Abstract :
Perdagangan orang atau istilah asingnya Human Trafficking merupakan
sebuah kejahatan yang salang sulit diberantas dan merupakan bentuk perbudakan
modern serta pelanggaran terhadap hak asasi manusia. Kejahatan ini terus
menerus berkembang secara nasional dan internasional. untuk melahirkan suatu
kebijakan yang lebih baik dalam upaya memberikan perlindungan terhadap
korban Tindak Pidana Perdagangan Orang agar hak-haknya dilindungi. Salah satu
hak yang diberikan oleh Undang-Undang Nomor 21 Tahun 2007 tentang Tindak
Pidana Perdagangan Orang. Perlindungan adalah pemulihan hak atas korban
dalam bentuk restitusi, yaitu pembayaran ganti kerugian yang dibebankan kepada
pelaku baik kerugian materi; dan immaterial yang diderita korban atau ahli
warisnya, berdasarkan putusan pengadilan yang berkekuatan hukum tetap.
Penelitian ini untuk mengetahui pengaturan pengajuan hak restitusi oleh korban
tindak pidana perdagangan orang dalam persidangan, untuk mengetahui
pelaksanaan pengajuan hak restitusi oleh korban tindak pidana perdagangan orang
dalam persidangan, untuk mengetahui hambatan pengajuan hak restitusi oleh
korban tindak pidana perdagangan orang.
Penelitian yang dilakukan adalah pnelitian yuridis empiris dengan
melakukan wawancara di Pengadilan Negeri Kelas I A Khusus Medan dan
didukung dengan data sekunder melalui kepustakaan dengan mengolah data dari
bahan hukum primer, bahan hukum sekunder, dan bahan hukum tersier.

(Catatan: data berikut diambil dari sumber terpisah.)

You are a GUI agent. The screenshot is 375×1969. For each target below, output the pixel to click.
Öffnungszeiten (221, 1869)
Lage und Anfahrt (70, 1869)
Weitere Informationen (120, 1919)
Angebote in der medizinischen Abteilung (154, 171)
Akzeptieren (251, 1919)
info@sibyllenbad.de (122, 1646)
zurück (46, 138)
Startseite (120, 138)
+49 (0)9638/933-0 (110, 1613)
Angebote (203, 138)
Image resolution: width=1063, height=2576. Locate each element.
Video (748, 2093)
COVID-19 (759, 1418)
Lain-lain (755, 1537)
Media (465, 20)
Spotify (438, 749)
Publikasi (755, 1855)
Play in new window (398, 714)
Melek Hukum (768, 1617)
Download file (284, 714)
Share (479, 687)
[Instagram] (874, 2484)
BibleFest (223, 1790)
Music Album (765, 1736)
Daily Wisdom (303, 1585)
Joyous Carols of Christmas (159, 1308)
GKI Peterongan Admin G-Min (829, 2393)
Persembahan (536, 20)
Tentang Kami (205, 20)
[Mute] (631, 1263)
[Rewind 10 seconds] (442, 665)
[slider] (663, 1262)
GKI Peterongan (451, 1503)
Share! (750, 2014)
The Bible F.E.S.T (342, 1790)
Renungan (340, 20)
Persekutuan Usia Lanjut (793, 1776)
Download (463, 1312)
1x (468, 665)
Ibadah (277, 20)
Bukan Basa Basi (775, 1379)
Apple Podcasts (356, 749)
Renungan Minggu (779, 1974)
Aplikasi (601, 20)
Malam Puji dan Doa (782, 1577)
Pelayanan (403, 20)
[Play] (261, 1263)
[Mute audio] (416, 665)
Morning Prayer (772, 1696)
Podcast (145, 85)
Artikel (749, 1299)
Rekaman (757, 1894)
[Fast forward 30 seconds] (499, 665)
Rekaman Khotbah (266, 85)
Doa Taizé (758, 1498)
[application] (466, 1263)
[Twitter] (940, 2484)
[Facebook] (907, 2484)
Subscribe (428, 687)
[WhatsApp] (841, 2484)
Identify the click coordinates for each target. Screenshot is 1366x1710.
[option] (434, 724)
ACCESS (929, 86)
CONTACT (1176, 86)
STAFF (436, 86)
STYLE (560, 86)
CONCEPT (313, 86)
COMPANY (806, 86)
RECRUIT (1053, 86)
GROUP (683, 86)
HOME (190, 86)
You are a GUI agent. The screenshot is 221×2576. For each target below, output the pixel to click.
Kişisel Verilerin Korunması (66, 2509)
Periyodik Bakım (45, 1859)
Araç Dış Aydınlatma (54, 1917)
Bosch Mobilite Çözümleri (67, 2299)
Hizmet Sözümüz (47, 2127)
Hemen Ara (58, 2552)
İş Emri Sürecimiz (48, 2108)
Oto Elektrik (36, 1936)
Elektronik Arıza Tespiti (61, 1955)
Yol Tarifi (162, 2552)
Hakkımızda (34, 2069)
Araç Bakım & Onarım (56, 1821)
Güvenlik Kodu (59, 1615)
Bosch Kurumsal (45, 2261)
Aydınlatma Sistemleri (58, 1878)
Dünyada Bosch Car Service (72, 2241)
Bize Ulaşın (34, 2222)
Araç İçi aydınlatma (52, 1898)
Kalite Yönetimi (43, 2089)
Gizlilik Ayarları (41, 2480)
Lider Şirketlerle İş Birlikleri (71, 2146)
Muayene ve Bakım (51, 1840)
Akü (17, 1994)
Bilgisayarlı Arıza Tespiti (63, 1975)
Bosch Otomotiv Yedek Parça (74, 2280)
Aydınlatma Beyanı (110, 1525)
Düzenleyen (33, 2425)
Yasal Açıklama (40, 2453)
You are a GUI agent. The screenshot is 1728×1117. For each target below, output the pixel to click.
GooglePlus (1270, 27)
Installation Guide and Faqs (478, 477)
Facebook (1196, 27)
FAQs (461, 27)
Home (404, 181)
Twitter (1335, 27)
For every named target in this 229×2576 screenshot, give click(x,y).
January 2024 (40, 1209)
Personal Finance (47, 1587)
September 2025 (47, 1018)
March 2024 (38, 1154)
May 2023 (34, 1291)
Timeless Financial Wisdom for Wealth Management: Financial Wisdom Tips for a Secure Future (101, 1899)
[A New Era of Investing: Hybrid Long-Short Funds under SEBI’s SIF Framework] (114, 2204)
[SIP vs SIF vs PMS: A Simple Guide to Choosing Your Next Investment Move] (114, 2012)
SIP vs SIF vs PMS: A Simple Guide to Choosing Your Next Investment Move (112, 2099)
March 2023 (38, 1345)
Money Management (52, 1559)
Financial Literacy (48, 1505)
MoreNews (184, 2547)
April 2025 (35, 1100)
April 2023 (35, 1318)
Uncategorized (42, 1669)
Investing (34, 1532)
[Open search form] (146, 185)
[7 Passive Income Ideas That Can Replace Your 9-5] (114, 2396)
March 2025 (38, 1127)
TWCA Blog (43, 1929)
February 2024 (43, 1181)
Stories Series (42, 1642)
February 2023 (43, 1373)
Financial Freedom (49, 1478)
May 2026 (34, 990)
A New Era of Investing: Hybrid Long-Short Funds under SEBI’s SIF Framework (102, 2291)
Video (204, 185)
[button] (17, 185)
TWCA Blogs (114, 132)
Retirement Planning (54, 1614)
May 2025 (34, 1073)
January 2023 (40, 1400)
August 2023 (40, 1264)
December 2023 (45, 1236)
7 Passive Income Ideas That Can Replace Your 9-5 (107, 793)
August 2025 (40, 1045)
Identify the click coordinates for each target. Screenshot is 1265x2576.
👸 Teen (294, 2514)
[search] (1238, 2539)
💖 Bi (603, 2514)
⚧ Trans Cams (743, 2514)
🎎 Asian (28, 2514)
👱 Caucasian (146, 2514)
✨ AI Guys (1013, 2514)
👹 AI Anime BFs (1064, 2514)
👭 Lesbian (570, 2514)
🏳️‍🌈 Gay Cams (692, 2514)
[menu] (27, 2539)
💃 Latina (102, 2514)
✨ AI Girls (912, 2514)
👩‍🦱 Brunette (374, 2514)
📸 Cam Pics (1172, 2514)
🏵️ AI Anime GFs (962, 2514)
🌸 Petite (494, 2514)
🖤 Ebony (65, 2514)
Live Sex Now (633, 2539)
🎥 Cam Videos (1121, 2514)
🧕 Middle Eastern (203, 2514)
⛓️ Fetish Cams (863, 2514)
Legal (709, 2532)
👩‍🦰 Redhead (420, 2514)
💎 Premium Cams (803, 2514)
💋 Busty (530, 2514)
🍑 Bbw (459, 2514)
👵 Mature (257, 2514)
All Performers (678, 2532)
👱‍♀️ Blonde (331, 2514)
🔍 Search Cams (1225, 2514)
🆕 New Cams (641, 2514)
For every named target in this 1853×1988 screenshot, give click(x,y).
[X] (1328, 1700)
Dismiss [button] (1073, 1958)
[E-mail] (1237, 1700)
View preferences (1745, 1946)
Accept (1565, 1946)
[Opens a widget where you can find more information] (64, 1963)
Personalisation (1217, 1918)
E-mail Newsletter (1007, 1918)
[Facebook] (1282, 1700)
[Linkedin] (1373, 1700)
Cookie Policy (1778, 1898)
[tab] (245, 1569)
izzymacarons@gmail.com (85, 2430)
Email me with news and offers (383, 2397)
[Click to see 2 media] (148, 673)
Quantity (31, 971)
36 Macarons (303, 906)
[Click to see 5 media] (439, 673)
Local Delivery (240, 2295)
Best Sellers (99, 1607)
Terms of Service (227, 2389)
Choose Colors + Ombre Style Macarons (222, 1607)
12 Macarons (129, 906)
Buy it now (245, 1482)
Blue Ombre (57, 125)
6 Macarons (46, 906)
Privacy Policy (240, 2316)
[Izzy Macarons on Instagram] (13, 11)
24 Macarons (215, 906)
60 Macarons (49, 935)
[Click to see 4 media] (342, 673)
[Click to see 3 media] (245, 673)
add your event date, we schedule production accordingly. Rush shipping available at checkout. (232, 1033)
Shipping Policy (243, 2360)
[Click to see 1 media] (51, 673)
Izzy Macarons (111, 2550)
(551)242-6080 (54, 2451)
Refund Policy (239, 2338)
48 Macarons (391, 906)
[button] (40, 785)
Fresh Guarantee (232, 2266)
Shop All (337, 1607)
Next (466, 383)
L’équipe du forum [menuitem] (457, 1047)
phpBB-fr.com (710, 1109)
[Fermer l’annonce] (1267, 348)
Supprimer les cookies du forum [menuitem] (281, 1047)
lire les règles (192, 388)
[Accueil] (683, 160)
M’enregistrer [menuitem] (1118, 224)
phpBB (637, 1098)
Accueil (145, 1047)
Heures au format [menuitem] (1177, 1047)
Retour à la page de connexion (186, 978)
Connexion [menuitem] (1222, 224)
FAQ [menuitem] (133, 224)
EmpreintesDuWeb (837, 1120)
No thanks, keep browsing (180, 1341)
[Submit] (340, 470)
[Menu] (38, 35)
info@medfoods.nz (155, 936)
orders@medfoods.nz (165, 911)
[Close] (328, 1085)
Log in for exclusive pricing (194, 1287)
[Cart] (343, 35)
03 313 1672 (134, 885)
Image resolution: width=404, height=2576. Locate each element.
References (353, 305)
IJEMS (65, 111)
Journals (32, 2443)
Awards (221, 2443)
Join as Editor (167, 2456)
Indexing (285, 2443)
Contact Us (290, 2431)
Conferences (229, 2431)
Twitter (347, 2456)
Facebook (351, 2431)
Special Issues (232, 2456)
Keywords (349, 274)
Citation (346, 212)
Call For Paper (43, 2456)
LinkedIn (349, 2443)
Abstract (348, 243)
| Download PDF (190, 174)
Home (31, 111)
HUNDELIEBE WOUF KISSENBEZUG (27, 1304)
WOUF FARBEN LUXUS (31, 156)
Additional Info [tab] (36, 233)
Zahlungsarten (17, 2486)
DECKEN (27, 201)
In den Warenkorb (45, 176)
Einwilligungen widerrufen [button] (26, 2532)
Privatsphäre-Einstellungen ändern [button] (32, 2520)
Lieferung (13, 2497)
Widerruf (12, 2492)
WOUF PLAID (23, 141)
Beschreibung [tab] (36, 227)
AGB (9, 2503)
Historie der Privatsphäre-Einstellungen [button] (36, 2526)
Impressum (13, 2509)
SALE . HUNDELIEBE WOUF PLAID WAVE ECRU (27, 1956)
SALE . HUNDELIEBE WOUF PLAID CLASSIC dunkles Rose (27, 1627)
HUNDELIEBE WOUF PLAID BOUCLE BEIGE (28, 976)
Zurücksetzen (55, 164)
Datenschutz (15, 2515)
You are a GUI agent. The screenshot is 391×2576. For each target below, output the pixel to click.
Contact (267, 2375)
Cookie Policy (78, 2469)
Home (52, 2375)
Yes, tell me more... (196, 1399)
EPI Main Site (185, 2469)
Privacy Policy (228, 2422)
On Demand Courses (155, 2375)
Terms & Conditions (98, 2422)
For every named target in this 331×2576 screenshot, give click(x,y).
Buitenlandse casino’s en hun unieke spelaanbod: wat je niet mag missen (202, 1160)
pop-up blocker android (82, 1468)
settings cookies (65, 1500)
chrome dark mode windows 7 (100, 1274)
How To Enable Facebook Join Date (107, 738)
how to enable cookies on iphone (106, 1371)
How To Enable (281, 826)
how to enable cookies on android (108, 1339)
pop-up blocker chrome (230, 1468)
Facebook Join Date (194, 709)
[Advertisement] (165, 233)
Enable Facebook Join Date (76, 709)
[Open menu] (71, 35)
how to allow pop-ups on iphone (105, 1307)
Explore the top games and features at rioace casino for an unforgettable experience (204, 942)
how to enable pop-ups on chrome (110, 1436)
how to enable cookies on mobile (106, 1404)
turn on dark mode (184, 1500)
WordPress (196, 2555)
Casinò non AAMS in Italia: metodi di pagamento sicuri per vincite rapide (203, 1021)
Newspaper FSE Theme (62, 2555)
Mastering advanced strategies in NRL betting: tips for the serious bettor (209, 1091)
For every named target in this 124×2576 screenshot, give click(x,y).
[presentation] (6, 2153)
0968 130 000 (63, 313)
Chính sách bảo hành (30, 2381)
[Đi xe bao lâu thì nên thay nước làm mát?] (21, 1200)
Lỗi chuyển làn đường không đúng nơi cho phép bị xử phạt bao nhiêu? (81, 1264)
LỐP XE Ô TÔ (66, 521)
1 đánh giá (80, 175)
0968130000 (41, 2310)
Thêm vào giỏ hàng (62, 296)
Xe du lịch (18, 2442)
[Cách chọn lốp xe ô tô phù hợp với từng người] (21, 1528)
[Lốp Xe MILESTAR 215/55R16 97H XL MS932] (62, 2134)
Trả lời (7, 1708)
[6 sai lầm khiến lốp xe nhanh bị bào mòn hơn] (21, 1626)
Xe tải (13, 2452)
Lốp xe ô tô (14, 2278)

Berdasarkan hasil dari penelitian yang diperoleh bahwa, pengaturan
permohonan restitusi oleh korban tindak pidana perdagangan orang diatur dalam
Pasal 48 Undang-Undang Nomor 21 Tahun 2007, pelaksanaan permohonan
restitusi oleh korban tindak pidana perdagangan dapat dilakukan dengan dua cara
pertama korban mengajukan restitusi sejak pertama kali korban melaporkan kasus
pidananya ke kepolisian, kedua korban dapat memohonkan restitusi dengan
mengajukan sendiri gugatan perdata atas kerugian yang dideritanya, dan hambatan
dalam permohonan restitusi oleh korban tindak pidana perdagangan orang sering
kali dijumpai aparat penegak hukum, Kepolisian, Jaksa, dan aparat yang terkait
banyak yang tidak mengetahui tentang hak restittusi oleh korban dan tidak
memasukkan restitusi tersebut kedalam BAP kerena kurangnya pemahaman dan
informasi baik bagi korban maupun bagi Polisi dan Jaksa.